Though what exactly do we mean by AR and VR in context with these devices? When we compare VR headsets to Hololens, the difference is a screen in front of your face verses light being directed into your retinas. I just feel like once the headsets are shrunk down to sunglasses size you could do all the hololens stuff much easier by adding a front facing camera to it.
 
Anyone remember when a 40" plasma TV was $10,000? I do.

I'm sure the cost of Hololens will drop significantly over time, and I'm sure it's performance will increase.
 

cakefoo

Member
Question : How are black colors rendered on the hololens, like on this gif and can it ? shouldn't it be "transparent" color ?
Is it another "bullshit camera view" trick ? The tiny projector can't project black light !


shouldn't this:
az4l1t8.jpg


Look like this ?
w3YGv7R.jpg

Some key quotes from a Michael Abrash blogpost:

while a virtual pixel can be bright enough to be the dominant color the viewer sees, it can’t completely replace the real world; the real-world photons always come through, regardless of the color of the virtual pixel

when the virtual color black is drawn, it doesn’t show up as black to the viewer; it shows up as transparent

you can’t draw a black virtual background for something, unless you’re in a dark room.

there’s no way to put virtual shadows on real surfaces. Moreover, if a virtual blue pixel happens to be in front of a real green “pixel,” the resulting pixel will be cyan, but if it’s in front of a real red “pixel,” the resulting pixel will be purple.

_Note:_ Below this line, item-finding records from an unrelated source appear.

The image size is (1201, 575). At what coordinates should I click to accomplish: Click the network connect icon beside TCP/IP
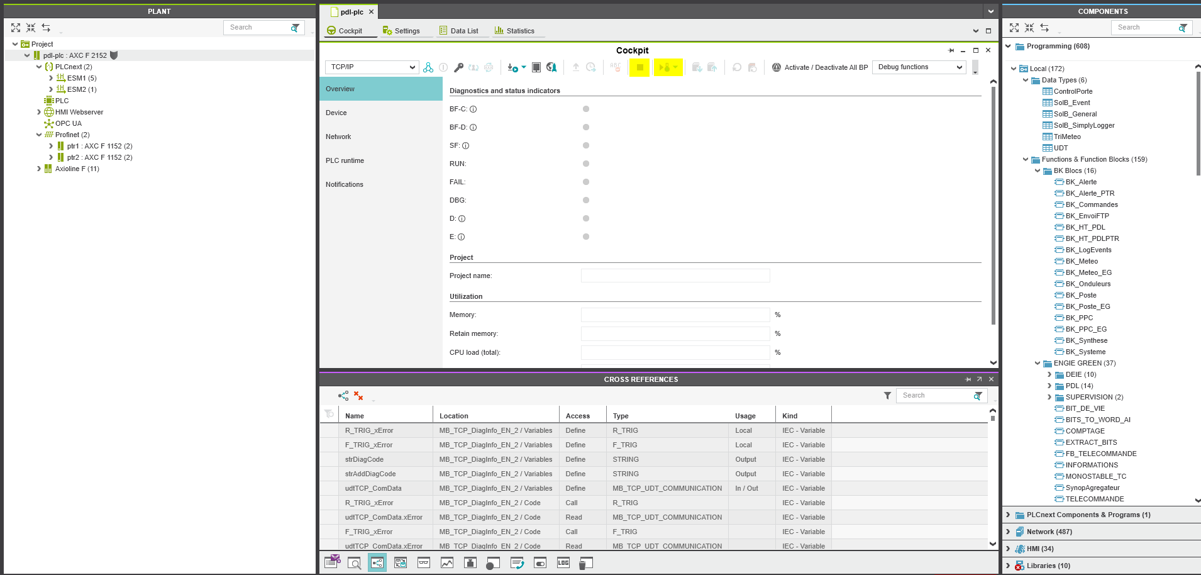pos(428,67)
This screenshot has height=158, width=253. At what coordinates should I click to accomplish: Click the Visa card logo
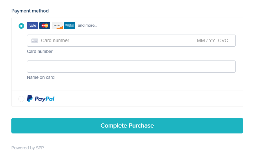pyautogui.click(x=32, y=26)
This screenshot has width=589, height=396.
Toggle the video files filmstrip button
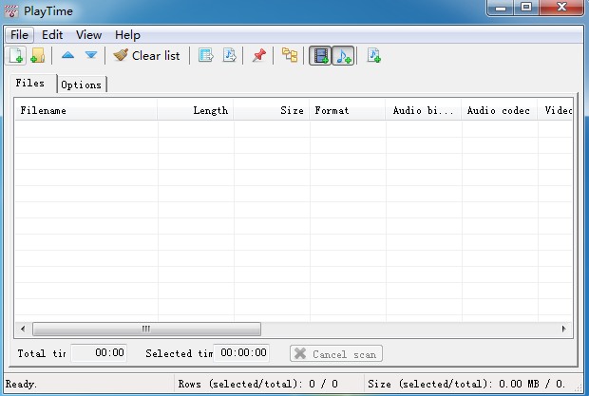321,56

there is in fact existing technology that does per-pixel opaquing, but the approach used is far too bulky to be interesting for consumer glasses

so far nothing of the sort has surfaced in the AR industry or literature, and unless and until it does, hard AR, in the SF sense that we all know and love, can’t happen, except in near-darkness.
 
7AOKXEb.gif

#microsoft



i still believe that increasing the FoV is a non-trivial thing because i feel it's not a "technical" thing of "how big can we make those screens inside the visor?" but of "how to deal with the optical issues of distortion and peripheral vision"
I think VR has a easier time dealing with this, because you don't have the optics issue of multiple different layers of focus

It's basically like that bit from the HBO show Silicon Valley where hooli.xyz demos mental communication with animals and hopes that we will see the tech "within our lifetimes".
 

panda-zebra

Banned
hard AR, in the SF sense that we all know and love, can’t happen, except in near-darkness.

Amusing that to produce the ultimate Augmented Reality, you have to remove as much visible reality as possible.

In AR, you can put objects that appear to be in the real world. OK, so now replace the floor with the surface of Mars. Now replace the walls with the sky of Mars. Program it so when the player moves towards the wall, the image changes to match. BAM, instant VR! If AR can put any solid objects anywhere in your sight, then it can replicate VR perfectly - turn into VR. If everything you see is computer generated, then it is VR, and AR allows that.

Given the quote above, that seems to be way off the mark. Unless you whip that dimmer way, way down to serious mood lighting.